Thanks gals..it's quite wonderful to find acceptance. The orphan kids that were "collected" and re-located were a by product of the huge immigration to the USA in the early 1850's. Many parents died of disease, or on the ocean crossings(especially from Ireland). Other kids were "out" of the home due to an inability to feed and cope with such large families.
There was a documentary made and shown back in the early 1980's about the Orphan Trains. One lady, a Mrs. Fuchs, was interviewed as being one of the orphans. I was very moved by her story, mostly because I am the mom of 5 adopted kids. She told the story from the perspective of the orphan child, her views had moderated over the years and into adulthood, but the wounded child was evident. I wrote to her and directed it to the network, and she received my letter and sent a nice reply. I'm not sure if I still have her letter or not. I was very moved to hear from her personally.
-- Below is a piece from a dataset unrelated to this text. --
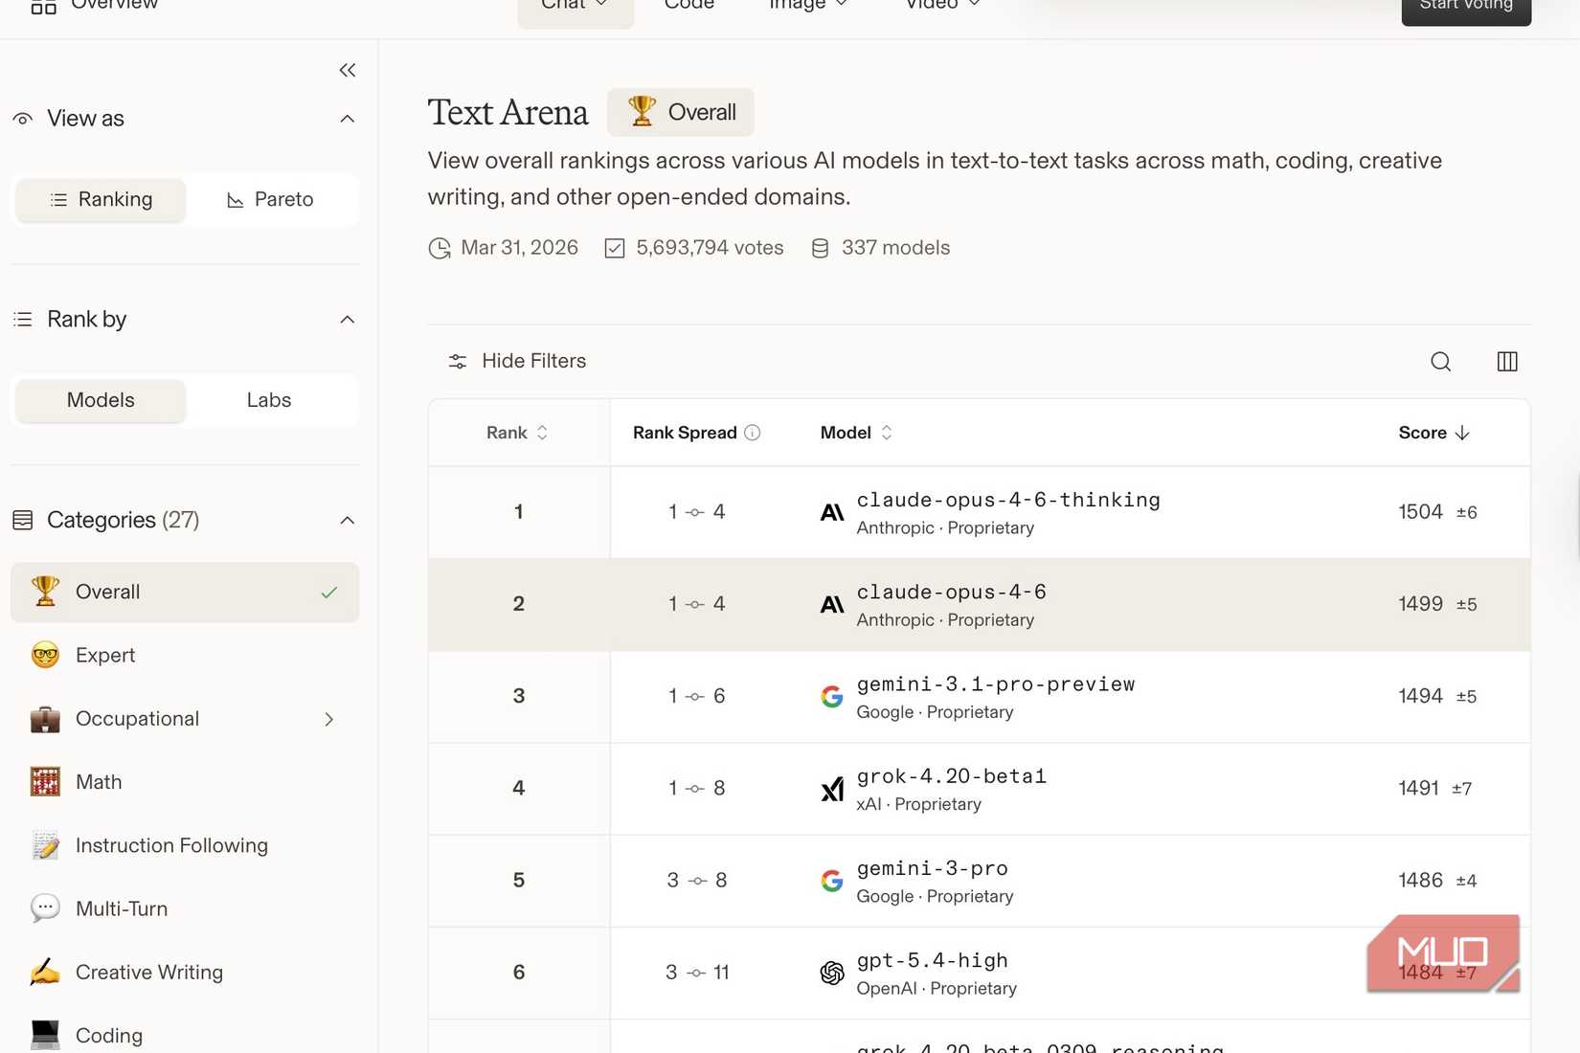
Task: Expand the Occupational category
Action: [329, 719]
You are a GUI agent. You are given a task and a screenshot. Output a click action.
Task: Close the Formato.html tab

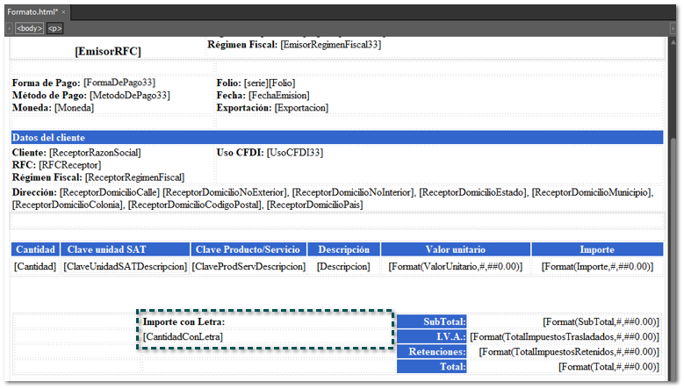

I think it's a "piece" that every child not being raised by it's parents, and not knowing why has to deal with. One piece in the quilt of our life that is being pieced together. It's a challenge of a size that is only known by the person facing it. I have watched my 5 face and deal(or not deal) with it. It's a path less traveled, but becoming more well known across our globe. Today it's the AIDS orphans, and more.
So much loss of security left for the little ones to deal with.

Maggie Ann said...

That quilt is dynamic with design! It must have been so much fun to see it come together. I love bright colors. I like the way it still reminds people what those orphaned children experienced. I think we just bought a video about that.